● **WHAT THE EXERCISE ASKS**
Every line of the data needs to be returned exactly.
┏━━
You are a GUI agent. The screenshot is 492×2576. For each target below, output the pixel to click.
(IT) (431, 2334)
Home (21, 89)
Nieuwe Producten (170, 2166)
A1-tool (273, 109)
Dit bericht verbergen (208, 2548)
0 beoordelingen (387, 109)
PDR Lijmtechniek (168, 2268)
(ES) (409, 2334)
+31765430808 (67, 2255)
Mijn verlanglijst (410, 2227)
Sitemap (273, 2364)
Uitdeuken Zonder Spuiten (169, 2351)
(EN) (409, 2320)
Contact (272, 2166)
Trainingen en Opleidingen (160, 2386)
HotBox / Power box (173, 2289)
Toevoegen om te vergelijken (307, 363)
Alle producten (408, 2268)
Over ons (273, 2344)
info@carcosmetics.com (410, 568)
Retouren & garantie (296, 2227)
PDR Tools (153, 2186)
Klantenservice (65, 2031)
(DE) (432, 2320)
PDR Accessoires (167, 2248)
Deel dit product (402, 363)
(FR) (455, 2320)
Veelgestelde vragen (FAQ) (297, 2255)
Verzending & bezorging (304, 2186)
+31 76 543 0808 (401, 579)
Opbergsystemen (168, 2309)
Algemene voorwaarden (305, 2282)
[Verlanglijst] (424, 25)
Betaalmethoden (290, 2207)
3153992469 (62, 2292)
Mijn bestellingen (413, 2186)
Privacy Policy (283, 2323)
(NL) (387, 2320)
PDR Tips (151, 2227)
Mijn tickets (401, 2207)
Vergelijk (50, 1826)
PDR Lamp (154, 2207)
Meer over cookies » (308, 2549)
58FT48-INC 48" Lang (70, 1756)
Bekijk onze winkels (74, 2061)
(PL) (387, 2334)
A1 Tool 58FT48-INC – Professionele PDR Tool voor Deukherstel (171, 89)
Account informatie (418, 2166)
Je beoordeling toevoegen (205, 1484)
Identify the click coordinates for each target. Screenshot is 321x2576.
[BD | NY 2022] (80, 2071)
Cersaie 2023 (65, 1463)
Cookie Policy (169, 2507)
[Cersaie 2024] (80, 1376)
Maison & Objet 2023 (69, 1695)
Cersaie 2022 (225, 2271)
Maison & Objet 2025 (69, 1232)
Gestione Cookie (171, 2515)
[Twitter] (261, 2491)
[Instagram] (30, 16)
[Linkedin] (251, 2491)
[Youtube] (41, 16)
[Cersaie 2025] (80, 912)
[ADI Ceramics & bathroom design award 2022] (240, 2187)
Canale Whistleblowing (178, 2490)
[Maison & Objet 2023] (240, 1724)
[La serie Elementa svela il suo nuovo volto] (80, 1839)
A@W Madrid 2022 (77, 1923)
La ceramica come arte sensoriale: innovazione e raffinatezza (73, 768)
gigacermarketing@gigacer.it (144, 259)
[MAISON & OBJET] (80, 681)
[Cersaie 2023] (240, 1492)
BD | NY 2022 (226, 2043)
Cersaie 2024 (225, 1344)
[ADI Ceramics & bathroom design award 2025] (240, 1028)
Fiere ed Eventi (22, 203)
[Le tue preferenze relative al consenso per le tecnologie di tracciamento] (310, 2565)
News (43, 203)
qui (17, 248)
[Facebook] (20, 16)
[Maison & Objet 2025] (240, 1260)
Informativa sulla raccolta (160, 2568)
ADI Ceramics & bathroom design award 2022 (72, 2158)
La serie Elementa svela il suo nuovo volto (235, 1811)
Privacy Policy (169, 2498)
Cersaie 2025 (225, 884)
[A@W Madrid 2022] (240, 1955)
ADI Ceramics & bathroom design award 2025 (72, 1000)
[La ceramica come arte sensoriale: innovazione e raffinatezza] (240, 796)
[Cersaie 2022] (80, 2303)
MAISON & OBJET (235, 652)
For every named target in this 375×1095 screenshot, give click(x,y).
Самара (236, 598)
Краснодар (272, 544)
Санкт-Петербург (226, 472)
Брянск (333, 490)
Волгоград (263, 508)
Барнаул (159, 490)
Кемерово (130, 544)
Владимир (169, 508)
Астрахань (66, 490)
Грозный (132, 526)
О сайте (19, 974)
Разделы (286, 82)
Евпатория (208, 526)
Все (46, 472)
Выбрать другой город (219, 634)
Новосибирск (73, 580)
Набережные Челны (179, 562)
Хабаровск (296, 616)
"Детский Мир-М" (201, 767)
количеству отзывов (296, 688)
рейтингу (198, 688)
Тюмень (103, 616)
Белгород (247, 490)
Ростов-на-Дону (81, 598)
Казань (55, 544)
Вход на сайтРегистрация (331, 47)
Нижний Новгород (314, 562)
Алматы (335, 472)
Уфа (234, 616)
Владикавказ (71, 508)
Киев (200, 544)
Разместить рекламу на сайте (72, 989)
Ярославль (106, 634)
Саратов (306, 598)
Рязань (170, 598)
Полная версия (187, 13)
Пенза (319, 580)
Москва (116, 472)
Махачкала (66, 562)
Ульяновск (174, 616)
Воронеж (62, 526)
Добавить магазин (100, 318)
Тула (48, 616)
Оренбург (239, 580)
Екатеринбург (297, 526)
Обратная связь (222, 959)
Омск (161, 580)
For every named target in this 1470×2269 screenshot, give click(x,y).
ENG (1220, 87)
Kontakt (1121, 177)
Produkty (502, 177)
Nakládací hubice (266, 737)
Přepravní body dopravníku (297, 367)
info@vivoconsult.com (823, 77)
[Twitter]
┗━━
● **WRITTEN RESPONSE**
You are a GUI agent. The screenshot is 492×2576. For each target below, output the pixel to click.
(IT) (431, 2334)
Home (21, 89)
Nieuwe Producten (170, 2166)
A1-tool (273, 109)
Dit bericht verbergen (208, 2548)
0 beoordelingen (387, 109)
PDR Lijmtechniek (168, 2268)
(ES) (409, 2334)
+31765430808 (67, 2255)
Mijn verlanglijst (410, 2227)
Sitemap (273, 2364)
Uitdeuken Zonder Spuiten (169, 2351)
(EN) (409, 2320)
Contact (272, 2166)
Trainingen en Opleidingen (160, 2386)
HotBox / Power box (173, 2289)
Toevoegen om te vergelijken (307, 363)
Alle producten (408, 2268)
Over ons (273, 2344)
info@carcosmetics.com (410, 568)
Retouren & garantie (296, 2227)
PDR Tools (153, 2186)
Klantenservice (65, 2031)
(DE) (432, 2320)
PDR Accessoires (167, 2248)
Deel dit product (402, 363)
(FR) (455, 2320)
Veelgestelde vragen (FAQ) (297, 2255)
Verzending & bezorging (304, 2186)
+31 76 543 0808 (401, 579)
Opbergsystemen (168, 2309)
Algemene voorwaarden (305, 2282)
[Verlanglijst] (424, 25)
Betaalmethoden (290, 2207)
3153992469 (62, 2292)
Mijn bestellingen (413, 2186)
Privacy Policy (283, 2323)
(NL) (387, 2320)
PDR Tips (151, 2227)
Mijn tickets (401, 2207)
Vergelijk (50, 1826)
PDR Lamp (154, 2207)
Meer over cookies » (308, 2549)
58FT48-INC 48" Lang (70, 1756)
Bekijk onze winkels (74, 2061)
(PL) (387, 2334)
A1 Tool 58FT48-INC – Professionele PDR Tool voor Deukherstel (171, 89)
Account informatie (418, 2166)
Je beoordeling toevoegen (205, 1484)
Identify the click coordinates for each target. Screenshot is 321x2576.
[BD | NY 2022] (80, 2071)
Cersaie 2023 (65, 1463)
Cookie Policy (169, 2507)
[Cersaie 2024] (80, 1376)
Maison & Objet 2023 (69, 1695)
Cersaie 2022 (225, 2271)
Maison & Objet 2025 (69, 1232)
Gestione Cookie (171, 2515)
[Twitter] (261, 2491)
[Instagram] (30, 16)
[Linkedin] (251, 2491)
[Youtube] (41, 16)
[Cersaie 2025] (80, 912)
[ADI Ceramics & bathroom design award 2022] (240, 2187)
Canale Whistleblowing (178, 2490)
[Maison & Objet 2023] (240, 1724)
[La serie Elementa svela il suo nuovo volto] (80, 1839)
A@W Madrid 2022 (77, 1923)
La ceramica come arte sensoriale: innovazione e raffinatezza (73, 768)
gigacermarketing@gigacer.it (144, 259)
[MAISON & OBJET] (80, 681)
[Cersaie 2023] (240, 1492)
BD | NY 2022 (226, 2043)
Cersaie 2024 (225, 1344)
[ADI Ceramics & bathroom design award 2025] (240, 1028)
Fiere ed Eventi (22, 203)
[Le tue preferenze relative al consenso per le tecnologie di tracciamento] (310, 2565)
News (43, 203)
qui (17, 248)
[Facebook] (20, 16)
[Maison & Objet 2025] (240, 1260)
Informativa sulla raccolta (160, 2568)
ADI Ceramics & bathroom design award 2022 (72, 2158)
La serie Elementa svela il suo nuovo volto (235, 1811)
Privacy Policy (169, 2498)
Cersaie 2025 (225, 884)
[A@W Madrid 2022] (240, 1955)
ADI Ceramics & bathroom design award 2025 (72, 1000)
[La ceramica come arte sensoriale: innovazione e raffinatezza] (240, 796)
[Cersaie 2022] (80, 2303)
MAISON & OBJET (235, 652)
For every named target in this 375×1095 screenshot, give click(x,y).
Самара (236, 598)
Краснодар (272, 544)
Санкт-Петербург (226, 472)
Брянск (333, 490)
Волгоград (263, 508)
Барнаул (159, 490)
Кемерово (130, 544)
Владимир (169, 508)
Астрахань (66, 490)
Грозный (132, 526)
О сайте (19, 974)
Разделы (286, 82)
Евпатория (208, 526)
Все (46, 472)
Выбрать другой город (219, 634)
Новосибирск (73, 580)
Набережные Челны (179, 562)
Хабаровск (296, 616)
"Детский Мир-М" (201, 767)
количеству отзывов (296, 688)
рейтингу (198, 688)
Тюмень (103, 616)
Белгород (247, 490)
Ростов-на-Дону (81, 598)
Казань (55, 544)
Вход на сайтРегистрация (331, 47)
Нижний Новгород (314, 562)
Алматы (335, 472)
Уфа (234, 616)
Владикавказ (71, 508)
Киев (200, 544)
Разместить рекламу на сайте (72, 989)
Ярославль (106, 634)
Саратов (306, 598)
Рязань (170, 598)
Полная версия (187, 13)
Пенза (319, 580)
Москва (116, 472)
Махачкала (66, 562)
Ульяновск (174, 616)
Воронеж (62, 526)
Добавить магазин (100, 318)
Тула (48, 616)
Оренбург (239, 580)
Екатеринбург (297, 526)
Обратная связь (222, 959)
Омск (161, 580)
For every named target in this 1470×2269 screenshot, give click(x,y).
ENG (1220, 87)
Kontakt (1121, 177)
Produkty (502, 177)
Nakládací hubice (266, 737)
Přepravní body dopravníku (297, 367)
info@vivoconsult.com (823, 77)
[Twitter]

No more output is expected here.